Migrant crisis could ‘tarnish’ Europe’s image: Spanish Foreign Minister Jose Manuel Garcia-Margallo
“From an ethical and practical point of view, so as not to tarnish the image of Europe and therefore favour extremism, we must make the maximum effort” to help refugees, Garcia-Margallo said in Iran.
He said Spain would do its part “to welcome a maximum number of refugees, offer them a roof over their heads and social services” despite its financial difficulties.
Garcia-Margallo did not say how many refugees Spain was willing to receive.
The UN refugee agency UNHCR has called on the EU to take in at least 200,000 asylum seekers.
European Commission chief Jean-Claude Juncker was expected to unveil a plan on Wednesday to relocate 120,000 refugees in EU countries under a mandatory quota system.
Under Juncker’s proposal, Germany and France will take half of the refugees to relieve the burden on Greece, Italy and Hungary, while Spain will take almost 15,000, a European source told AFP.
The UN says half of the refugees have fled Syria, where anti-government protests that erupted in March 2011 have spiralled into a complex civil war that has killed more than 240,000 people.
Speaking at a joint new conference with Iranian Foreign Minister Mohammad Javad Zarif, Spain’s top diplomat called for a “rational solution” to end the Syrian conflict through “dialogue”.
Zarif, whose country is the Syrian regime’s key regional ally, also called for a “political” solution.
“The problem in Syria must be solved in a political way.
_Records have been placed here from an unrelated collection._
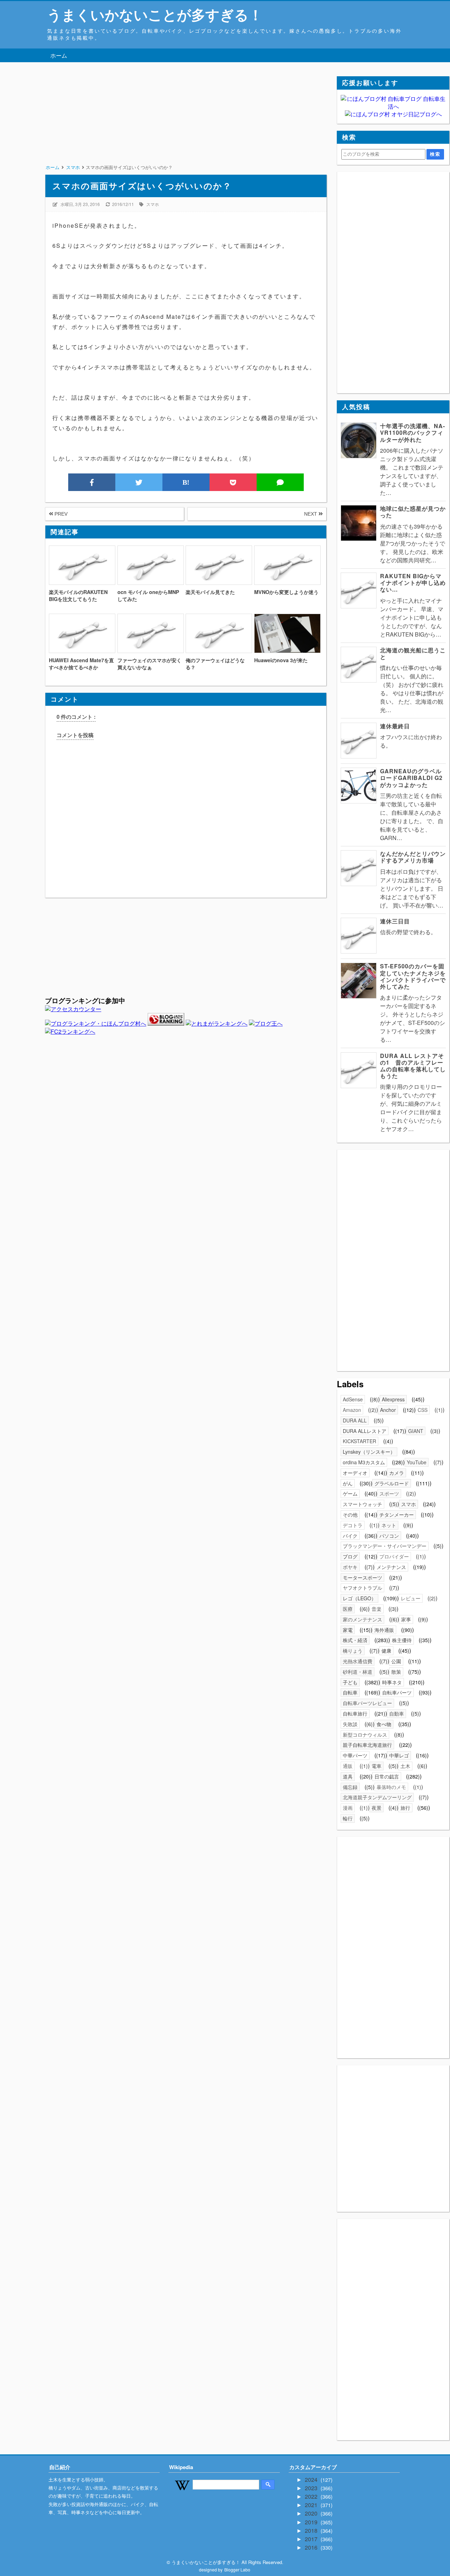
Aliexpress (393, 1399)
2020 (312, 2513)
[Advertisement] (185, 125)
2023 (312, 2488)
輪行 (348, 1818)
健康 (386, 1650)
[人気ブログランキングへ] (166, 1023)
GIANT (415, 1430)
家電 (348, 1629)
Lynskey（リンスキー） (369, 1451)
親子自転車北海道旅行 (367, 1744)
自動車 (396, 1713)
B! (185, 482)
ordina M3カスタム (364, 1462)
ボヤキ (350, 1566)
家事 (406, 1619)
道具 (348, 1776)
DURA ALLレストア (364, 1430)
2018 (312, 2530)
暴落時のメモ (391, 1786)
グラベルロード (391, 1483)
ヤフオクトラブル (362, 1587)
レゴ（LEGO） (359, 1598)
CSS (423, 1409)
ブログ (350, 1556)
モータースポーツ (362, 1577)
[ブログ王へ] (266, 1023)
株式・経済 (355, 1640)
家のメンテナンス (362, 1619)
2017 (312, 2539)
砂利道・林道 (357, 1671)
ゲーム (350, 1493)
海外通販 (384, 1629)
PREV (60, 514)
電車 (376, 1765)
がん (348, 1483)
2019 (312, 2522)
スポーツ (389, 1493)
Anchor (388, 1409)
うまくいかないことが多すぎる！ (155, 14)
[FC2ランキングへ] (70, 1031)
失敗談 (350, 1724)
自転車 (350, 1692)
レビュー (410, 1598)
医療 (348, 1608)
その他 (350, 1514)
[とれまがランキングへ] (217, 1023)
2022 (312, 2496)
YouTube (416, 1462)
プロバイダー (394, 1556)
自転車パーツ (397, 1692)
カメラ (396, 1472)
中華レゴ (399, 1755)
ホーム (58, 55)
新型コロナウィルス (365, 1734)
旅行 (405, 1807)
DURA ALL (355, 1420)
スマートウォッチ (362, 1503)
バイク (350, 1535)
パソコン (389, 1535)
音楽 (376, 1608)
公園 (396, 1661)
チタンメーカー (396, 1514)
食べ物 (384, 1724)
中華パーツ (355, 1755)
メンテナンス (391, 1566)
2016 (312, 2547)
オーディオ (355, 1472)
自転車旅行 (355, 1713)
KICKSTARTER (359, 1441)
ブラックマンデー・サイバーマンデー (384, 1545)
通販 (348, 1765)
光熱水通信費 (357, 1661)
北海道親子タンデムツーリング (377, 1797)
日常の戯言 (386, 1776)
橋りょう (352, 1650)
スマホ (152, 204)
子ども (350, 1682)
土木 (405, 1765)
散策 (396, 1671)
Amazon (352, 1409)
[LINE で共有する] (280, 482)
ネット (388, 1525)
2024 (312, 2479)
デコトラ (352, 1525)
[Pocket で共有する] (233, 482)
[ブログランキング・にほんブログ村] (95, 1023)
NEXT (311, 514)
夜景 (376, 1807)
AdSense (353, 1399)
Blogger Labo (237, 2569)
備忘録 (350, 1786)
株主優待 (402, 1640)
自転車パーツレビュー (367, 1702)
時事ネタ (392, 1682)
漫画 (348, 1807)
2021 (312, 2505)
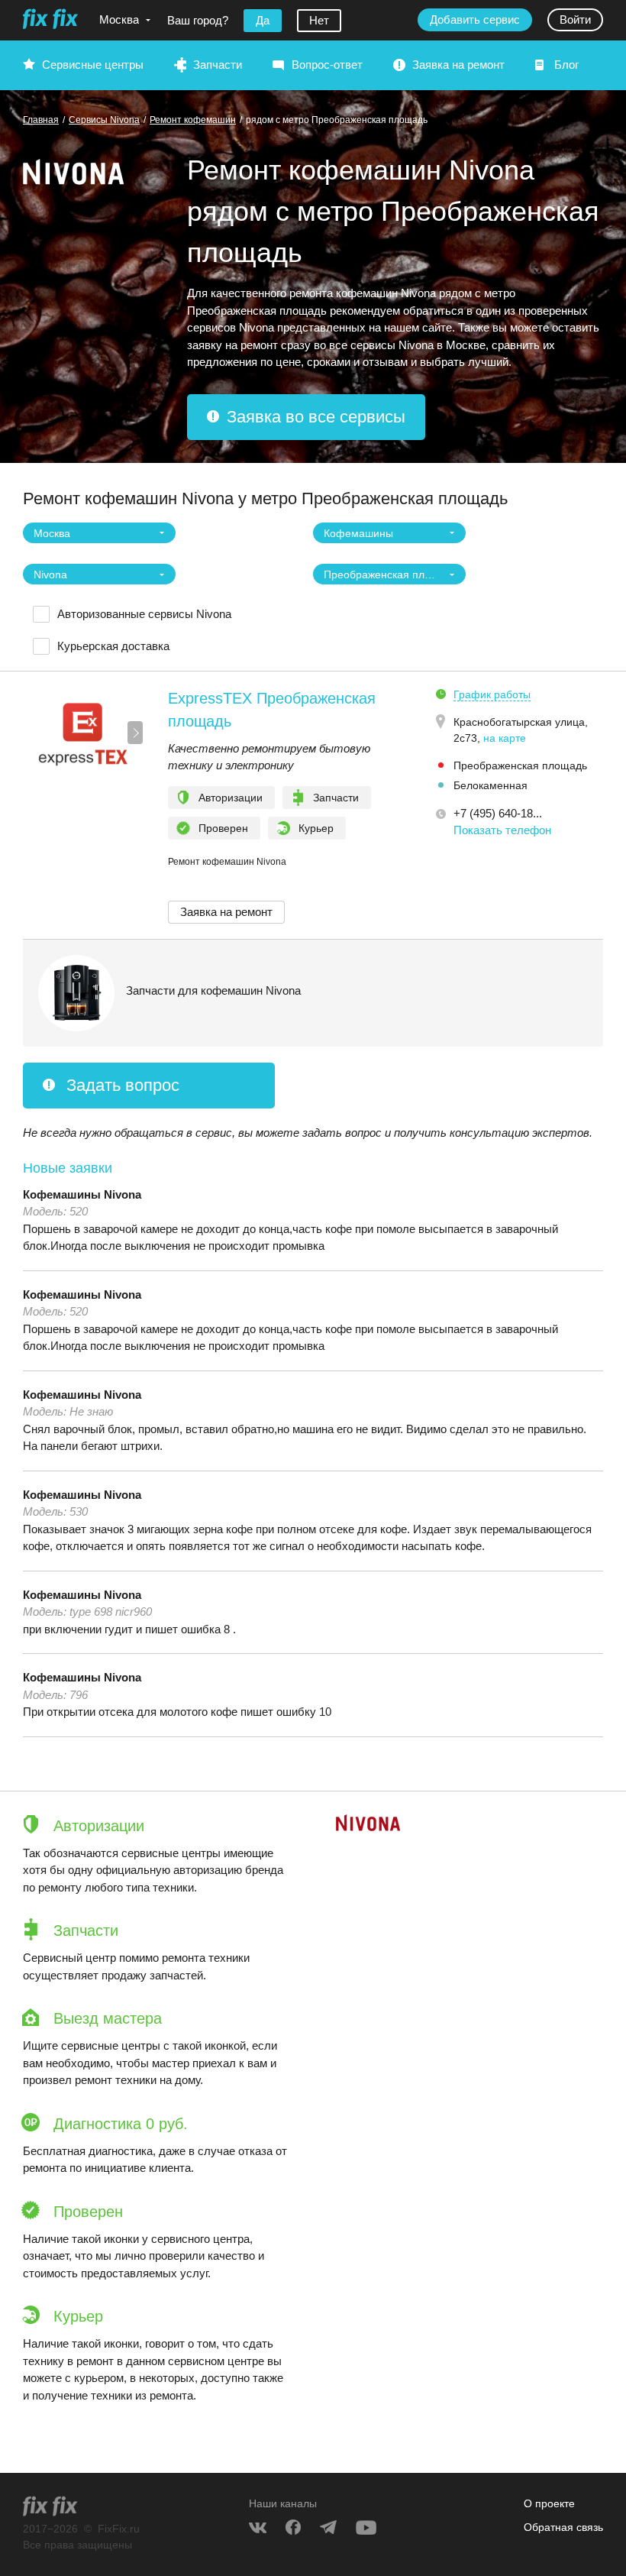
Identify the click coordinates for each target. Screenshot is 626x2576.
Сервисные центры (93, 64)
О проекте (549, 2503)
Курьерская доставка (113, 645)
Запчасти (217, 64)
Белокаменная (490, 785)
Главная (41, 120)
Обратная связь (563, 2527)
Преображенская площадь (520, 765)
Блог (566, 64)
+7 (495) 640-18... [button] (497, 813)
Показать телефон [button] (502, 830)
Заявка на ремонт (458, 64)
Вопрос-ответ (327, 64)
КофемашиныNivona (82, 1194)
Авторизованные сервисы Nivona (144, 613)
There is no military solution,” he said.
But Zarif insisted that the Syrian people alone must decide the fate of President Bashar al-Assad.
“Those who have set conditions… about the Syrian president are responsible for the war in Syria and the blood being shed there,” Zarif said, without naming any group or individual.
Garcia-Margallo later met with Iran’s President Hassan Rouhani, who on Twitter hailed “the strong potential for economic, cultural and political cooperation” between their countries.
European leaders have streamed to Tehran with an eye on economic deals since a nuclear deal was sealed by Iran and world powers on July 14 scaling back the country’s controversial atomic programme in exchange for a lifting of international sanctions.